The members of the initial Committee shall be Dov Moran, Arie Mergui and Gideon Tolkowsky.
3. Interpretation and Amendment. The interpretation, construction or determination of any provisions of the Plan by the Board of Directors or the Committee if so empowered by the Board, shall be final and conclusive. No member of the Board of Directors or the Committee shall be liable for any action or determination made in good faith with respect to the Plan.

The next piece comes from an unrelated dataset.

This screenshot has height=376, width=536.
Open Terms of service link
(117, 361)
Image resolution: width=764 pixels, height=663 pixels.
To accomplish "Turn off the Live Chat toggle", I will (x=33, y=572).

The Board of Directors may, at any time, amend, alter, suspend or terminate the Plan; provided, however, that any such action shall not impair any Options theretofore granted under the Plan, and provided further that without the approval of the holders of at least the majority of the voting stock of the Company voting at a duly held meeting: (i) the total number of Ordinary Shares that may be purchased under the Plan shall not be increased (except as permitted by Paragraph 12); (ii) the minimum option exercise price shall not be decreased (except as permitted by Paragraph 12); (iii) the option period during which outstanding Options granted under the Plan may be exercised shall not be extended; and (iv) the class of individuals eligible to receive options under the Plan shall not be altered.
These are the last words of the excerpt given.